(Task requirements)
**a)** In the seashell scan passage, what structure does the turritella lack compared with the other shells in the group?
**b)** Continue the seashell scan passage from its final sentence.

(Document excerpt)

The Turritella shell exemplifies structural repetition: each whorl builds directly on the last in a perfect logarithmic progression. Its spiral isn’t just tall, it’s architectural, rising in stacked increments like a helical column. From the outside, it looks regular; inside, it’s even more precise.

CT shows how growth is recorded in each successive twist of the helix. Older whorls taper toward the apex, culminating in a dense point. Unlike the other shells in this group, the turritella lacks a thick central columella. Instead it’s more of a pure corkscrew relying more on the external wall for its strength across growth cycles.

Open Turritella Scan

Murex Shell

The branched murex shell is more fortress than home. Heavy spines erupt from thick ridges, each one a defensive structure warding off predators. But seen in the edge-view orbital video, CT scanning strips away the drama of the exterior and reveals the system underneath. The spines are hollow, saving weight without sacrificing reach. And more importantly, the interior tells us how the snail used this shell.

(End Document excerpt)
(Data under study)

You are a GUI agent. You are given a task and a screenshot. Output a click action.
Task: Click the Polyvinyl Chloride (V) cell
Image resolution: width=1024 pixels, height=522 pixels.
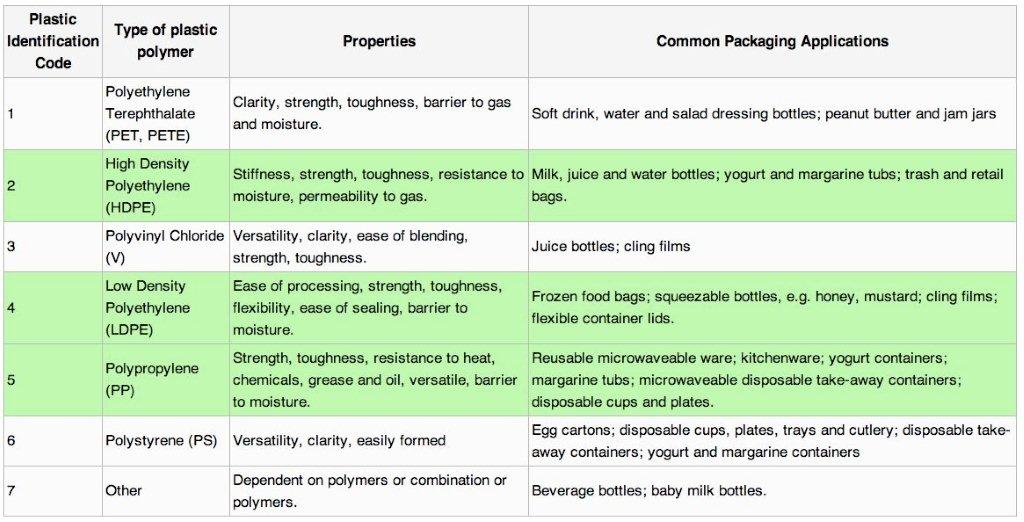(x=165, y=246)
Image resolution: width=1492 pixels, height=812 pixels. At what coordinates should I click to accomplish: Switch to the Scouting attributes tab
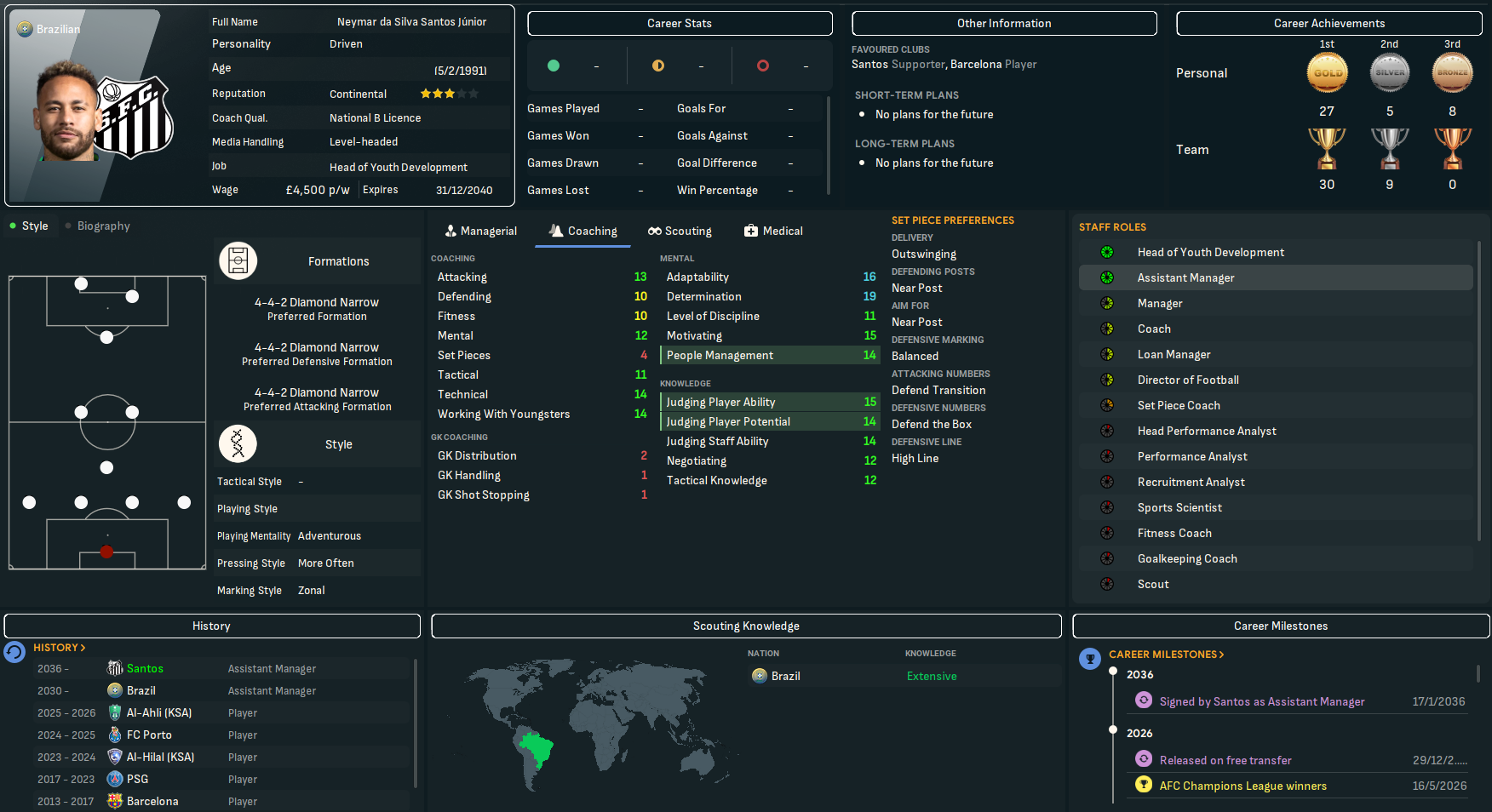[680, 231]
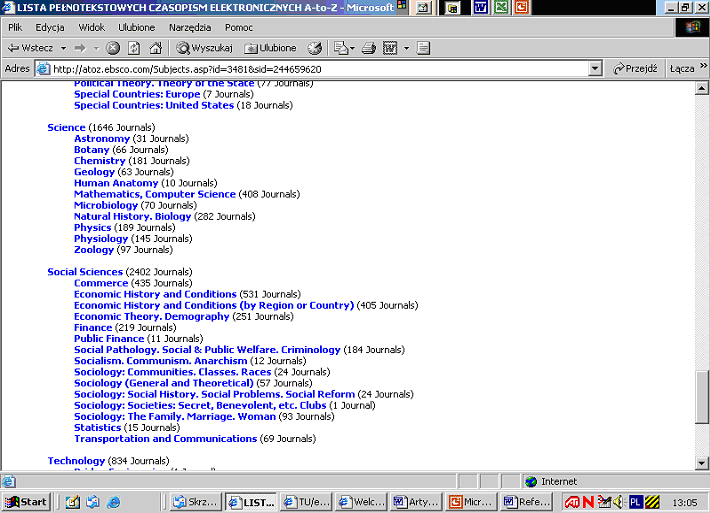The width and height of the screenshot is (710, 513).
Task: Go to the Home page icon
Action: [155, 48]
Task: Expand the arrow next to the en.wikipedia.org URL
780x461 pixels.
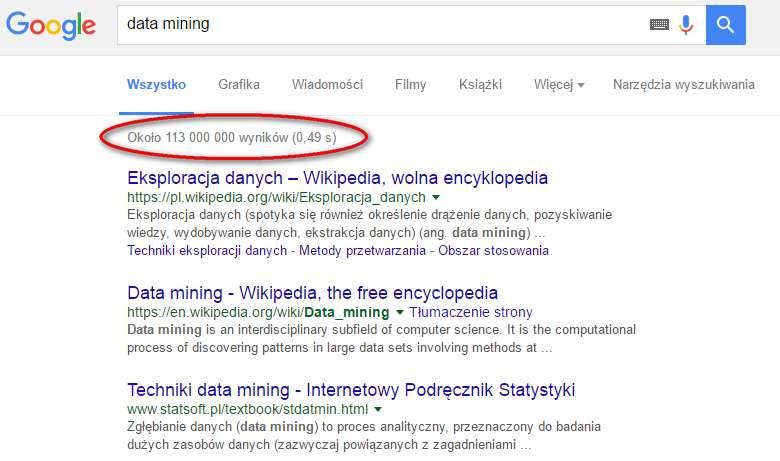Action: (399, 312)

(End Data under study)
(Data under study)

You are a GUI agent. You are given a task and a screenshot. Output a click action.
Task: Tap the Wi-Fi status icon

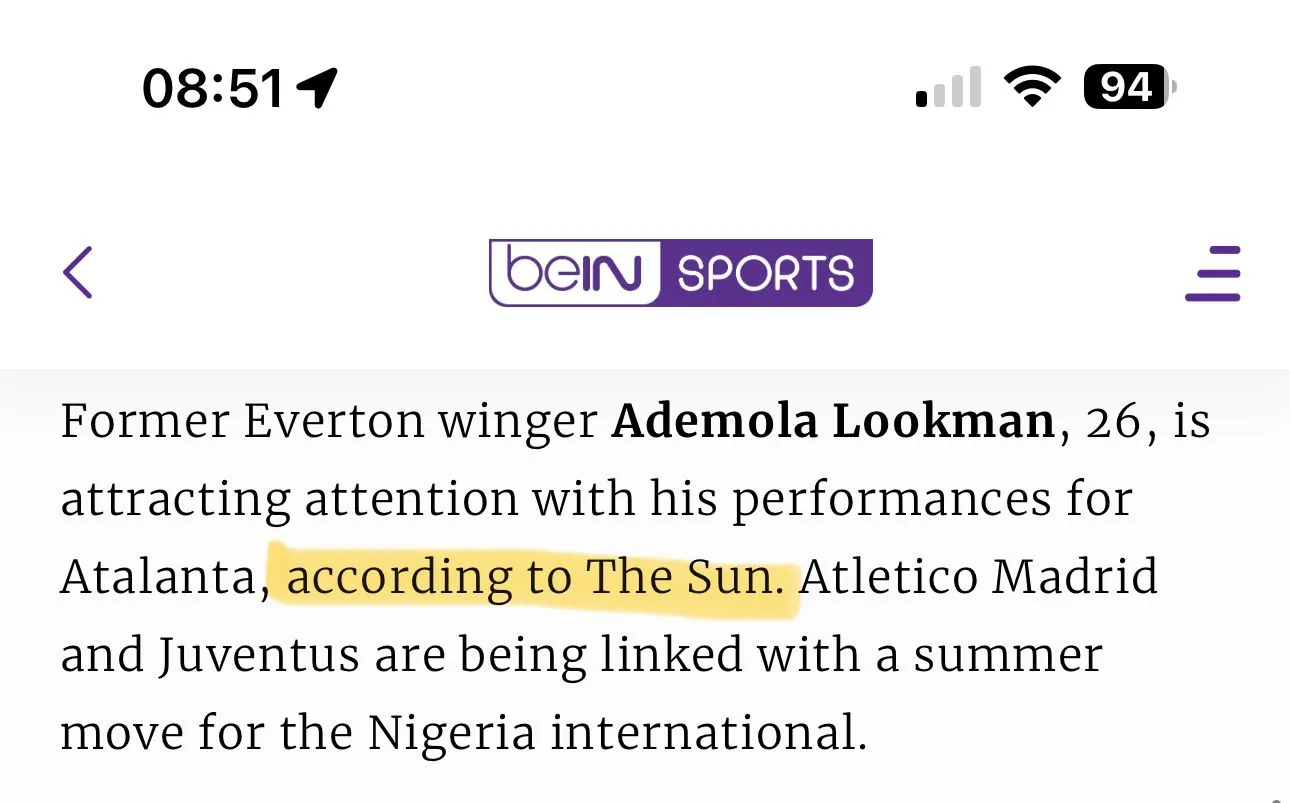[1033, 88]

(End Data under study)

(Answers to this exercise)
**a)** A thick central columella.

**b)**
At the core is the columella—the spiral’s load-bearing axis—reinforced with a series of pronounced internal ridges. These aren’t merely structural; they’re functional for the animal. As the snail grows, it grips the columella with its body, anchoring itself against the torque of movement or external force. The ridges give it traction, like a screw thread or ladder rung, allowing it to retract deeper into the shell and brace itself. Without CT, these practical features are invisible. With it, we see both how the shell was made, and how it was used by the snail living inside.

Open Murex Scan

Conch Shell

Even in its early stages, this horse conch displays the makings of a large-scale structure. The spire is tall and flared, and axial ridges add stiffness and surface complexity. Unlike the Turritella, the growth pattern here is less uniform and more adapted to scale. It’s a blueprint for helping the largest horse conches grow up to two feet in length without losing mechanical efficiency.

Use the embedded Voyager viewer below to move the revolving slice slider and explore cross-sections of the conch shell anchored to its central columella—revealing how internal structures spiral and shift with each degree of rotation.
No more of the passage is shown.